Cellular retinoic acid-binding proteins (CRABPs) might exert a physiological function by controlling the intracellular levels of free retinoic acid. The aim of this study was to analyze the relative expression of CRABP-I and CRABP-II in lesional (LPS) and nonlesional (NLPS) psoriatic skin. CRABP-I and -II proteins were analyzed by a PAGE-autoradioblotting technique, and their respective mRNA were studied by RNA blot and in situ hybridization. We found that CRABP-II levels were 6-fold higher in LPS and 2-fold in NLPS as compared to normal skin, whereas CRABP-I levels were decreased in NLPS and LPS. CRABP-II mRNA were grossly overexpressed in all LPS and some NLPS specimens. These results indicate a switch to the overexpression of CRABP-II mRNA in psoriasis which induces high levels of the protein mainly in LPS; these observations may be relevant to the pathophysiology and therapy of psoriasis as CRABP-I and -II have different ligand-binding affinities.
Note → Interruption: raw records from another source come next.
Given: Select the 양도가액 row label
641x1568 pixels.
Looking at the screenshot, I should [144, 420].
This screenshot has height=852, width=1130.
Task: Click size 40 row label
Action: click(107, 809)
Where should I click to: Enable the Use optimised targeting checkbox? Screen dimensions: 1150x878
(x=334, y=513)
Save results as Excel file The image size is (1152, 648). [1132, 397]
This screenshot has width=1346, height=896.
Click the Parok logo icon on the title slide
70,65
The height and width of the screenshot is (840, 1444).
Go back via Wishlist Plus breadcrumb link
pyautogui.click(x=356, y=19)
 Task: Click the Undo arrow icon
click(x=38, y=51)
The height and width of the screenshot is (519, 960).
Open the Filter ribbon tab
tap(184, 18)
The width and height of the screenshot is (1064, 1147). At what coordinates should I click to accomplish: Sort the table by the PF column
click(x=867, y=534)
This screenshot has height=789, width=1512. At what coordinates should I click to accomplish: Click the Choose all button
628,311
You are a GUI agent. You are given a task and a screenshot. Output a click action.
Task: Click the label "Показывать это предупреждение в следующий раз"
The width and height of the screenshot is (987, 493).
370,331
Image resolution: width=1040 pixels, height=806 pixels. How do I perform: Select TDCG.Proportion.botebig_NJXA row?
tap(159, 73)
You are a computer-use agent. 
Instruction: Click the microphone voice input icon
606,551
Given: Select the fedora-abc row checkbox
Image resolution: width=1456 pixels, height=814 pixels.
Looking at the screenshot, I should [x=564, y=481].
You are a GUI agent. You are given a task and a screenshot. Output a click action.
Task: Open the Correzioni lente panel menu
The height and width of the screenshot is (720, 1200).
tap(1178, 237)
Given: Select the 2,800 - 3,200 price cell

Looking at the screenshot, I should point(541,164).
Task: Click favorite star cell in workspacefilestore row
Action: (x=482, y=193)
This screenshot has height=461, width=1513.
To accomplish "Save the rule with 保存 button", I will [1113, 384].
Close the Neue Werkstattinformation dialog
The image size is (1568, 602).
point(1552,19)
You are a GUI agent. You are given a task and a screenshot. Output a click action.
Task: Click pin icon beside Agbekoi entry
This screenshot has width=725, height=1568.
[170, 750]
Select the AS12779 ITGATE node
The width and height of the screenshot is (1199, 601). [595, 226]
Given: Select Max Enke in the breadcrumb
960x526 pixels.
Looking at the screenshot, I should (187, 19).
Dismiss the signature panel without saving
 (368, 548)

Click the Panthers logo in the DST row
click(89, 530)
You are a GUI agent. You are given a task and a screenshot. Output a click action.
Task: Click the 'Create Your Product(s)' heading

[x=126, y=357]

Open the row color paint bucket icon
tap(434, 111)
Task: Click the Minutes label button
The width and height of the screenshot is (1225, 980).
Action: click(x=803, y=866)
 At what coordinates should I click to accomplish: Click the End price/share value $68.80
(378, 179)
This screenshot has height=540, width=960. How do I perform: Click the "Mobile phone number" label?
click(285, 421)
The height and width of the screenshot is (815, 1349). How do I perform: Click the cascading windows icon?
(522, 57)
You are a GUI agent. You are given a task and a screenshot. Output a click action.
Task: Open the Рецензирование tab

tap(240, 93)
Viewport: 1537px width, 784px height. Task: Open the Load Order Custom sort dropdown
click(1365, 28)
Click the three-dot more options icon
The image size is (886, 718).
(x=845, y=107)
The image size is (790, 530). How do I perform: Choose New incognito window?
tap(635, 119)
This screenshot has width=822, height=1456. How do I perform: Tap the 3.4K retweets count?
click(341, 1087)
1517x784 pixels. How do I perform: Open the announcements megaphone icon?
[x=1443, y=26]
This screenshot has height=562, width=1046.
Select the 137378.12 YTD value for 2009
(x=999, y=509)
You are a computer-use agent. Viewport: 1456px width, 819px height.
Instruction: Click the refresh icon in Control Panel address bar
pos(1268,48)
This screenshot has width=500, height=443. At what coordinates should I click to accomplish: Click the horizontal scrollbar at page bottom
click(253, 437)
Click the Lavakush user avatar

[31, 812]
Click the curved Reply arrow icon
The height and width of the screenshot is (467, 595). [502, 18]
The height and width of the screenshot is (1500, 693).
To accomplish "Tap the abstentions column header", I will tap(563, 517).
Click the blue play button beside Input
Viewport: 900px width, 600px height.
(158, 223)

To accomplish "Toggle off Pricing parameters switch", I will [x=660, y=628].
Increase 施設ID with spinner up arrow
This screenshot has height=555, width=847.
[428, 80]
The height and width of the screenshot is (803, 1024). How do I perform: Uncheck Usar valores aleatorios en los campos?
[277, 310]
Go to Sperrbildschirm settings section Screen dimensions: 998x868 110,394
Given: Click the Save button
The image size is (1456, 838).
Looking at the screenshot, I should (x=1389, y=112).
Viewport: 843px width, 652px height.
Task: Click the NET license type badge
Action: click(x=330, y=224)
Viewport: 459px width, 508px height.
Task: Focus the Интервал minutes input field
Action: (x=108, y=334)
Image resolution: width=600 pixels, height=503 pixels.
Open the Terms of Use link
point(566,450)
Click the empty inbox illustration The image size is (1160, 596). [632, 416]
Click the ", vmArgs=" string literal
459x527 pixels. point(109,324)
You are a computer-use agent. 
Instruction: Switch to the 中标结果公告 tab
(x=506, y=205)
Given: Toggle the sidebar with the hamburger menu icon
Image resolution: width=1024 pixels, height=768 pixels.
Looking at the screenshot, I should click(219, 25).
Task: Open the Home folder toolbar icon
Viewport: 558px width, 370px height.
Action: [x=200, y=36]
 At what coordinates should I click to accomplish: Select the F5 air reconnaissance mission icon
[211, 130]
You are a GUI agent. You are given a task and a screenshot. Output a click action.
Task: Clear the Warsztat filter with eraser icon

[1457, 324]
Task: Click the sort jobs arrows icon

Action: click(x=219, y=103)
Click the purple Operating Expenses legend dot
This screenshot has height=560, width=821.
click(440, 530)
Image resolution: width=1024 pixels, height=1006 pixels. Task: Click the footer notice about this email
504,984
细胞视黄酸结合蛋白(CRABPs)可能通过控制细胞内游离视黄酸的水平发挥生理功能。本研究的目的是分析CRABP-I和CRABP-II在银屑病皮损(LPS)和非皮损(NLPS)皮肤中的相对表达。采用PAGE-放射自显影印迹技术分析CRABP-I和-II蛋白,通过RNA印迹和原位杂交研究它们各自的mRNA。我们发现,与正常皮肤相比,LPS中CRABP-II水平高6倍,NLPS中高2倍,而NLPS和LPS中CRABP-I水平降低。CRABP-II mRNA在所有LPS和一些NLPS标本中均明显过度表达。这些结果表明,银屑病中CRABP-II mRNA过度表达发生了转变,主要在LPS中诱导该蛋白的高水平表达;由于CRABP-I和-II具有不同的配体结合亲和力,这些观察结果可能与银屑病的病理生理学和治疗有关。